──────── Selected passage ────────

Are you required to register a will?

A will is not required to be compulsorily registered. It is the testator's choice as to whether he wishes to register his will or not. Registration of a will does not confer any special status to the will nor does it prevent the testator from revoking or modifying his will subsequently. A registered will can be revoked or modified at any time prior to the death of the testator.

Be that as it may, if a will is registered, a copy shall be maintained by the office of the Registrar. Thus, if the original will is lost or destroyed, a copy of the will can be obtained from the Registry.

A testator can make changes in the will or revoke the will even after registration. If a registered will is revoked, it is advisable to register any subsequent will made by the testator.

What is a codicil?

If a testator intends to make minor changes to the will, without changing all the contents, he can do so by making a codicil to the will. A codicil is a part of the will, which must also be signed by the Testator and attested by two witnesses.  The testator can alter and revoke the codicil at any time.

It is advisable to make a codicil only to make minor changes to the will. At times, after making a will, the testator acquires new properties and makes multiple codicils to the original will. Although adding any number of codicils is permissible by law, it might complicate the interpretation of the will at a later stage. Thus, if there are substantial changes to the will, it is always advisable to make a new will rather than adding a codicil.

What is a probate?

On the death of the testator the property will not automatically pass on to the beneficiary. The executor is required to obtain a probate from the court of competent jurisdiction. A probate is a certificate issued by the court that the will is valid. Probate is granted only to the executor appointed by the will. It proves that it is the last and final will of the deceased. A probate is granted by the court with the court seal and also has a copy of the will attached to it. The court issues a notice to the beneficiaries and legal heirs so that they can file their objections, if any, to the grant of probate. If no objections are raised, the court grants probate to the executor who will thereafter give effect to the intentions of the testator and distribute the assets as per the will.

Do I will or gift?

This is a question that looms large when one wants to transfer assets to a family member.

A gift is a voluntary transfer of property from one person to another without compensation or any consideration.

Under a gift deed, the asset is transferred immediately. A gift comes into effect during the lifetime of the donor unlike the will that takes effect after the death of the testator. The person giving the gift is called the donor and the person receiving the gift is the donee. Gift deeds are irrevocable and can be revoked only by the donee. Needless to say, the donor will not be able to claim ownership in the property if he decides to change his mind at a later stage.

A gift deed is a better alternative to distribute assets so as to avoid disputes among the legal heirs.  

A valid gift has to satisfy the following requirements:

  • Must be voluntary
  • Without any consideration
  • Accepted by the person to whom it is gifted.

The gift maybe accepted by the donee personally or someone on his behalf. The acceptance may either be express or implied.

──────── Data excerpt ────────

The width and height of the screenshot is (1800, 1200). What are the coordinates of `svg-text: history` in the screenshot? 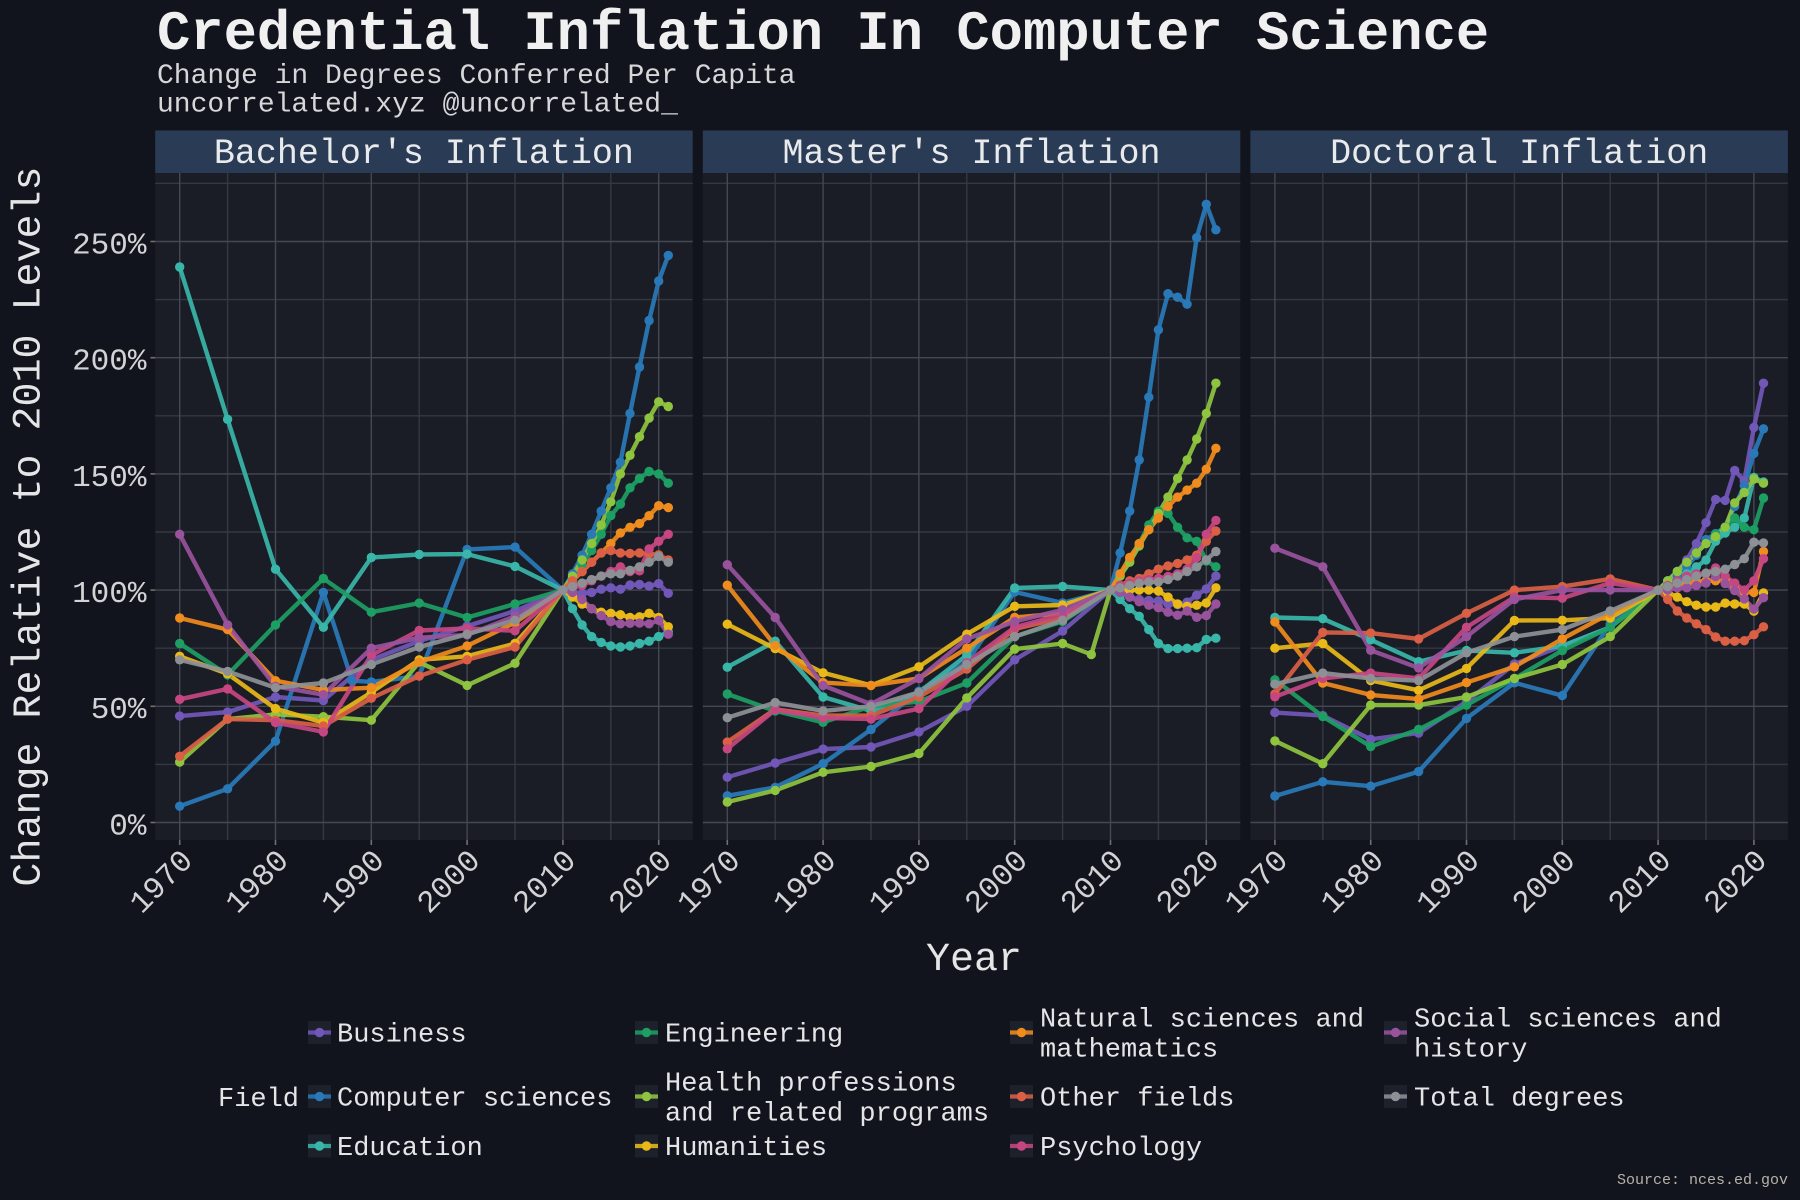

────────

What is being asked.
Answer these from the passage on wills:
1. If the original of a registered will is lost or destroyed, where can a copy be obtained?
2. How many witnesses must attest a codicil?
3. To whom is probate granted?
The listing above is separate from the passage on wills.

Task result.
1. From the Registry, since the office of the Registrar keeps a copy.
2. Two.
3. Only to the executor appointed by the will.